盧青玉看著小廝走遠,神色漸漸陰沉,他嗤笑一聲,抬腳拐到了另一個方向。
他一路避開人群,來到後院的門口,卻沒有進去,只是站在樹下望著那間破舊的草屋,微微出神。
積雪融化,陽光正好,庇蔭的樹下依舊能感覺到絲絲涼意。
這間破舊的草屋在富麗堂皇的盧府里顯得格格不入,卻是他從小長大的地方,他在這裡住了九年,直到盧忒傷了腿後,他逐漸得到盧平遠的器重,才從這裡搬了出去。

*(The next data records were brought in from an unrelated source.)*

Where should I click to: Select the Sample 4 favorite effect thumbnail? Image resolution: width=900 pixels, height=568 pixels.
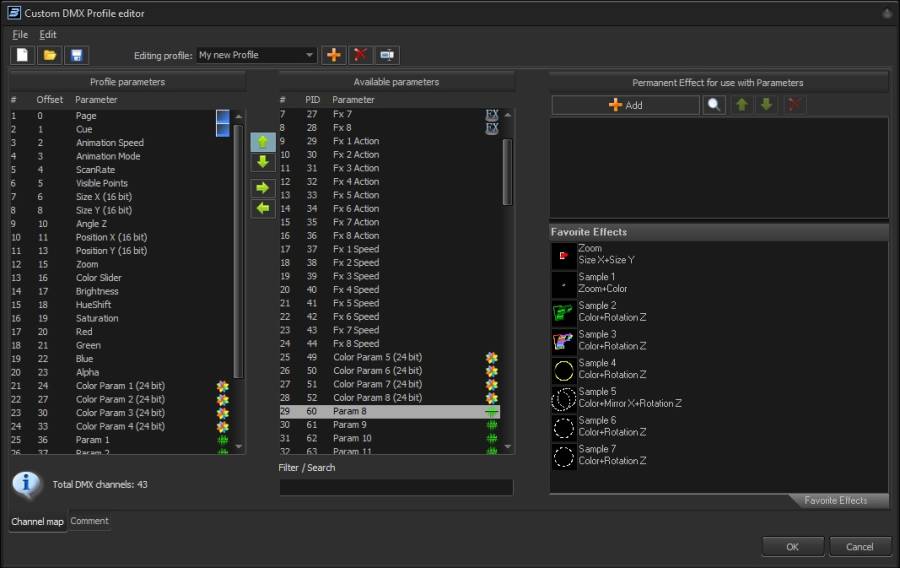coord(564,370)
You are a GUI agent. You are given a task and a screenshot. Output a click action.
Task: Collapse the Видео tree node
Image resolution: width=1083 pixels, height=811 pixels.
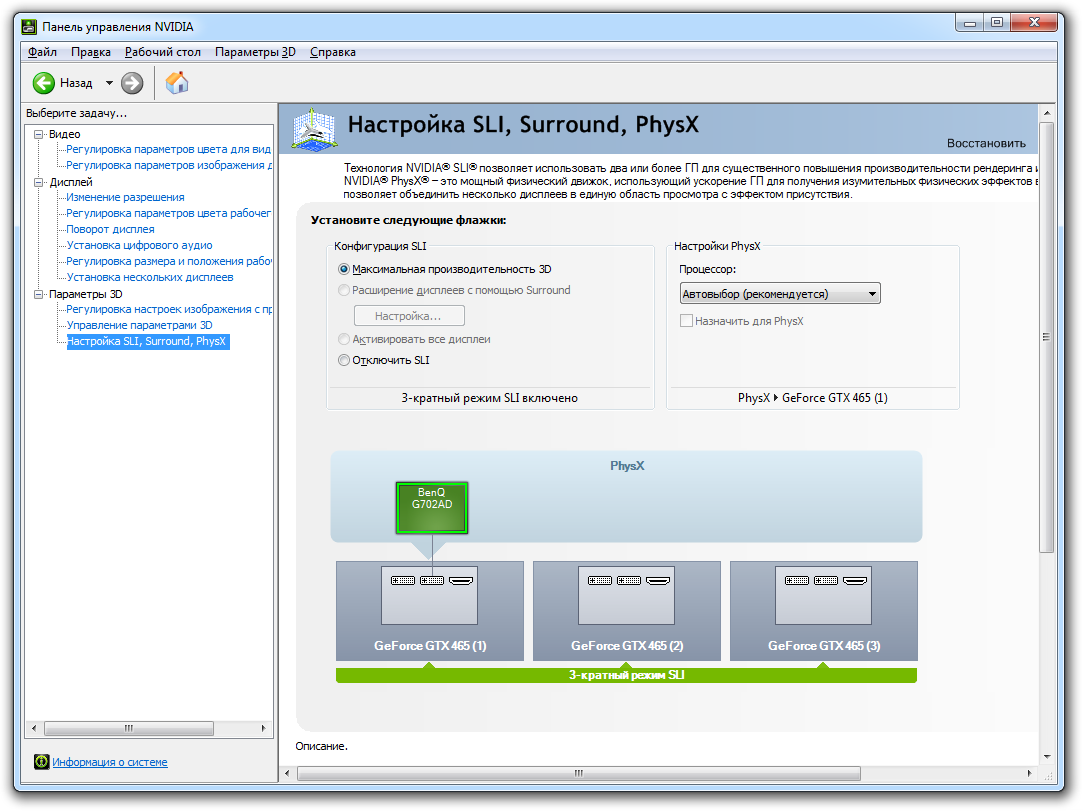[39, 134]
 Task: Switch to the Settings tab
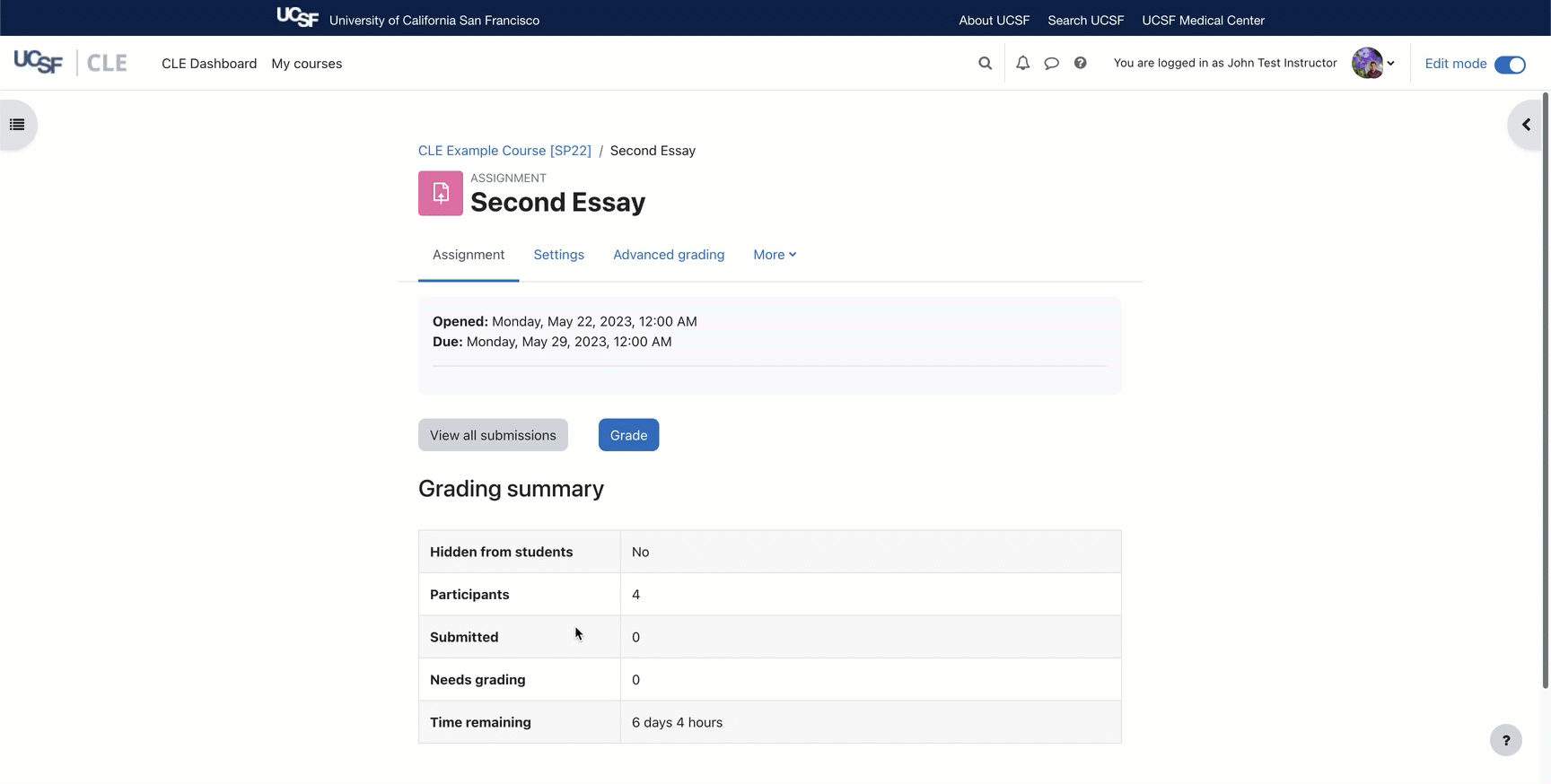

他知道這間草屋有多破,下雨的時候房頂會漏雨,颳風的時候四處會漏風,他娘就算摟著他,將所有被子都蓋在他的身上,他也會凍得瑟瑟發抖,所以他們總是一聲一聲的咳嗽,成夜的睡不著,就算到了現在,已經能吃飽穿暖,他還是會不由自主的咳嗽,就像這些咳嗽已經刻進了他的身體裡一樣,他一靠近這間草屋便會覺得無法抑制的冷。
開門的吱嘎聲打斷了盧青玉的思緒,他抬眸望去,明芙魚推開草屋的門,從裡面走了出來。
盧青玉眸光一閃,躲到了樹後,在樹枝後望了過去。
明芙魚一手提著熬好的漿糊,一手拿著一疊竹篾紙,把東西放到窗台上後,又進屋搬了一張板凳出來。
她穿著一99Z.L身粉裙,將烏黑的頭髮盤了起來,頭上只插著一根玉簪,看起來機靈可愛,她抬頭看了看破舊的窗戶,將袖子擼了起來,拿著竹篾紙和漿糊踩到了凳子上,開始糊起了窗戶紙。
院子裡的雪都融化了,陽光照在她的身上,破舊的草屋也變得溫暖了起來,漸漸有了人氣,跟盧青玉記憶中的草屋有些不一樣。
呂氏扶著牆走出來,站在門口對著明芙魚淺淺的笑,笑意溫柔,滿是病容的臉色比往常明亮了幾分。
明芙魚眉眼彎彎地看著她,不知道說了句什麼,引得呂氏臉上的笑容更深。